Stated problem
Reproduce the data below verbatim, beginning at the line that contains "click on Show" and stopping after the line that contains "Describe the element at coordinates (72, 60)".

Word and element locating data
* Begin *

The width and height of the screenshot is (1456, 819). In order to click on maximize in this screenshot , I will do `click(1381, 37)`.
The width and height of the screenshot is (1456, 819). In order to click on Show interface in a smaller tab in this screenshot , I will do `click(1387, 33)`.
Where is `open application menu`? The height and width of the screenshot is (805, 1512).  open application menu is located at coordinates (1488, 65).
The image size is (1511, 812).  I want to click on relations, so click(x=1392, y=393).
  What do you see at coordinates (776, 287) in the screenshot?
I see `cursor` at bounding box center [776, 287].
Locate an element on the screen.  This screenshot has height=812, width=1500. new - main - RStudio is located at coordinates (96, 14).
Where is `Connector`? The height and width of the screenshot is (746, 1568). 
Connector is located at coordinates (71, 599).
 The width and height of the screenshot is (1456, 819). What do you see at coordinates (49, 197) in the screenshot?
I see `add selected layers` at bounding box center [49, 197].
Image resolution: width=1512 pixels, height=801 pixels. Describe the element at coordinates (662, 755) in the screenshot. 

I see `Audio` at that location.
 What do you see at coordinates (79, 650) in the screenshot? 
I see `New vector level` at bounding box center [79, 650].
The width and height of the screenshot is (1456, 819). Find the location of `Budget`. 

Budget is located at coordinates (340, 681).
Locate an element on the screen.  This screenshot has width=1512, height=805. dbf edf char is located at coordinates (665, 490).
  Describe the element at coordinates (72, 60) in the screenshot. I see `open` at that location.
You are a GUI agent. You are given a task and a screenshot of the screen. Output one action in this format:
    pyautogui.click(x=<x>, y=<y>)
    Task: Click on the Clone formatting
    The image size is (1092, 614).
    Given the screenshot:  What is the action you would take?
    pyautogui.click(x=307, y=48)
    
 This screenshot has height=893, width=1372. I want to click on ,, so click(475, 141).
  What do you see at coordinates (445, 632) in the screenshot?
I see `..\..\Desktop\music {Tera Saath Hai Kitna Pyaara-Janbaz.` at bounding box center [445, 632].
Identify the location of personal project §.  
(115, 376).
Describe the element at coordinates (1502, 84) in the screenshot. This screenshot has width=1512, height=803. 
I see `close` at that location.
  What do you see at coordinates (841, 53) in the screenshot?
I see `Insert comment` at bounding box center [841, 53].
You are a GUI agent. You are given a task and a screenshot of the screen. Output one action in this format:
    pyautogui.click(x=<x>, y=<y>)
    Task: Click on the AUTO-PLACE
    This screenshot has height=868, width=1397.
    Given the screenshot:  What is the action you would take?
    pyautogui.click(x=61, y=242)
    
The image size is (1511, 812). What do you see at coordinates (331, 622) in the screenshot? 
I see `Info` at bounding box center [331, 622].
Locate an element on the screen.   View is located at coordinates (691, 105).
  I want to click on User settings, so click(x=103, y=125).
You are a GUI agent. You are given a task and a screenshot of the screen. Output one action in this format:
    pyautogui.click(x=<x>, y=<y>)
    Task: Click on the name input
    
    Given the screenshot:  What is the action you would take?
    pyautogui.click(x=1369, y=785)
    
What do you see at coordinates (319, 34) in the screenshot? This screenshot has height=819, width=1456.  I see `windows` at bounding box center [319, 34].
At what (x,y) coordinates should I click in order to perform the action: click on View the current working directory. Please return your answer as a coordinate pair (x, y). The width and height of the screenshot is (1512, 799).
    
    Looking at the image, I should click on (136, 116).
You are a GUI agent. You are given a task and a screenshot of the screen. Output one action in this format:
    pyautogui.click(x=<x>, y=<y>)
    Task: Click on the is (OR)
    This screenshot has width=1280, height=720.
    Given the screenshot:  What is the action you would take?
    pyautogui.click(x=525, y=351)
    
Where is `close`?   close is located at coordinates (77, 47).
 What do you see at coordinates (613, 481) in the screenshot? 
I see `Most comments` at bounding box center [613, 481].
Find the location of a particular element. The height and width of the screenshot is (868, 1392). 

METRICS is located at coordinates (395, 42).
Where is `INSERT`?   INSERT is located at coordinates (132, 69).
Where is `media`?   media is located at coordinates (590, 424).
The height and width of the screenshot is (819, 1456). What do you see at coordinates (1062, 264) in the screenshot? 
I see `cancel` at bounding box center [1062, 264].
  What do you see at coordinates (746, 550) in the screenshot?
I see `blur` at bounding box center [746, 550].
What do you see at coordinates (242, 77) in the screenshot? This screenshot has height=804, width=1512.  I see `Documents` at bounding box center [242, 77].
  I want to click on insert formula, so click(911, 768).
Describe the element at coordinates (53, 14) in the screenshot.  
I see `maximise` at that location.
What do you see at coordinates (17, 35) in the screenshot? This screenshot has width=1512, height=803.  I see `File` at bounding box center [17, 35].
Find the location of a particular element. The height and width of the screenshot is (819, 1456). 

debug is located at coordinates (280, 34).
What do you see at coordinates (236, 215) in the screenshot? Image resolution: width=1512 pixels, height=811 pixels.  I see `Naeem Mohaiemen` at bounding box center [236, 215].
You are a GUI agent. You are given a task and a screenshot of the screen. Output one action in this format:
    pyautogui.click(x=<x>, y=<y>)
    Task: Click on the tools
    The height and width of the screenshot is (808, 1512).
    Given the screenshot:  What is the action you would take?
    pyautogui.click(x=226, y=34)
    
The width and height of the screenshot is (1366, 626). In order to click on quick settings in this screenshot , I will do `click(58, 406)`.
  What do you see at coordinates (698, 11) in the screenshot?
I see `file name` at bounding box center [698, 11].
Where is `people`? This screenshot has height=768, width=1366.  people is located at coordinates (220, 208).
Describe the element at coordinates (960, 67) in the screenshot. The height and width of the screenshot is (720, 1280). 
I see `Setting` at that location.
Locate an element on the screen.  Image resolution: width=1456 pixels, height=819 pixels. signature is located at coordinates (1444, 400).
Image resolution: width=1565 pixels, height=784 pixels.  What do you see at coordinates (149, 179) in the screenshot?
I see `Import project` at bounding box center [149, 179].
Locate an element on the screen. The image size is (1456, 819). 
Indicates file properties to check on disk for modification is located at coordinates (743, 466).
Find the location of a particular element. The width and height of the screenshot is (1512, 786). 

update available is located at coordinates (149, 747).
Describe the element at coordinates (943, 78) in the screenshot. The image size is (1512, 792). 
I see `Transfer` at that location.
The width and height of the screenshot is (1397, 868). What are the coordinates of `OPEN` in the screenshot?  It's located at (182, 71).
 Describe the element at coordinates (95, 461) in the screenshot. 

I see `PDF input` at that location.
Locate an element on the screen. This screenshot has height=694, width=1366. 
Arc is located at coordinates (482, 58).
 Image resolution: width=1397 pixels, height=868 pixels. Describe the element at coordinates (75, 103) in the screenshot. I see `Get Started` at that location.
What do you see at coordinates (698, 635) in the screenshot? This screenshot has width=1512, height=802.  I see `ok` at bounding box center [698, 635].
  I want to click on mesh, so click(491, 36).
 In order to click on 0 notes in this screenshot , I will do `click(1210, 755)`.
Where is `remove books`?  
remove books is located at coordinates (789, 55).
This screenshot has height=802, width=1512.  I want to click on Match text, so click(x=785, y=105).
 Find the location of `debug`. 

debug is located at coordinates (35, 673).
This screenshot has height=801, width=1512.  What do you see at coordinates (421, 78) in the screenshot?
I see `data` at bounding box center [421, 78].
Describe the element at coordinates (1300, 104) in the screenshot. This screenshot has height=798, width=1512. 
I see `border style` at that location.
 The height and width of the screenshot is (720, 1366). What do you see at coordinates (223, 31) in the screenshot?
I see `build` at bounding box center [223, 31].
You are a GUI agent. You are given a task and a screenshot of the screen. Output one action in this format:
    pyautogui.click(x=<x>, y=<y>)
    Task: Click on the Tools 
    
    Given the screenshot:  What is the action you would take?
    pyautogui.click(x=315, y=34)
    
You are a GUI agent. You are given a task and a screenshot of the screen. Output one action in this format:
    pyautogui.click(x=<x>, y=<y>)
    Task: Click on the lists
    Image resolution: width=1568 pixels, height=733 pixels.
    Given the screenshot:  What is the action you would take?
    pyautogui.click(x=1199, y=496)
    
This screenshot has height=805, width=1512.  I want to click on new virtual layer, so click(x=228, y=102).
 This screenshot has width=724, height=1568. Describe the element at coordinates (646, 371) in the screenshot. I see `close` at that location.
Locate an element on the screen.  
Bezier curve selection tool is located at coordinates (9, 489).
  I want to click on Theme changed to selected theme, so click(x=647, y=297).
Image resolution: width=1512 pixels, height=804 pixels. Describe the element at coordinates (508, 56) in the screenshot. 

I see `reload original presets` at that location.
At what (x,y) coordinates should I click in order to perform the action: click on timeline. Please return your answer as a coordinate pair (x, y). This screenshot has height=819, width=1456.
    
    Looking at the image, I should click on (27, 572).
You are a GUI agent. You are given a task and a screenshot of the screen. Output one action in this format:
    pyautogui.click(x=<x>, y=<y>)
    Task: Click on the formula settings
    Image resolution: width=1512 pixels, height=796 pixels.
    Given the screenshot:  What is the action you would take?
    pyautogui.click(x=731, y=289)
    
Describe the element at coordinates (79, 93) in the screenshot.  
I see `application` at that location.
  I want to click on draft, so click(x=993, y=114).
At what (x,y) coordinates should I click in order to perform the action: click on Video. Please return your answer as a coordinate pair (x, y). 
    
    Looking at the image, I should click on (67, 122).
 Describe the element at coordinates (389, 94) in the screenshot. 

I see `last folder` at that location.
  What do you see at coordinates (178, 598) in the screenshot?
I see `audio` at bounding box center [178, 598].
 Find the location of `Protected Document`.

* End *

Full response
The width and height of the screenshot is (1456, 819). In order to click on Show interface in a smaller tab in this screenshot , I will do `click(1387, 33)`.
Where is `open application menu`? The height and width of the screenshot is (805, 1512).  open application menu is located at coordinates (1488, 65).
The image size is (1511, 812).  I want to click on relations, so click(x=1392, y=393).
  What do you see at coordinates (776, 287) in the screenshot?
I see `cursor` at bounding box center [776, 287].
Locate an element on the screen.  This screenshot has height=812, width=1500. new - main - RStudio is located at coordinates (96, 14).
Where is `Connector`? The height and width of the screenshot is (746, 1568). 
Connector is located at coordinates (71, 599).
 The width and height of the screenshot is (1456, 819). What do you see at coordinates (49, 197) in the screenshot?
I see `add selected layers` at bounding box center [49, 197].
Image resolution: width=1512 pixels, height=801 pixels. Describe the element at coordinates (662, 755) in the screenshot. 

I see `Audio` at that location.
 What do you see at coordinates (79, 650) in the screenshot? 
I see `New vector level` at bounding box center [79, 650].
The width and height of the screenshot is (1456, 819). Find the location of `Budget`. 

Budget is located at coordinates (340, 681).
Locate an element on the screen.  This screenshot has width=1512, height=805. dbf edf char is located at coordinates (665, 490).
  Describe the element at coordinates (72, 60) in the screenshot. I see `open` at that location.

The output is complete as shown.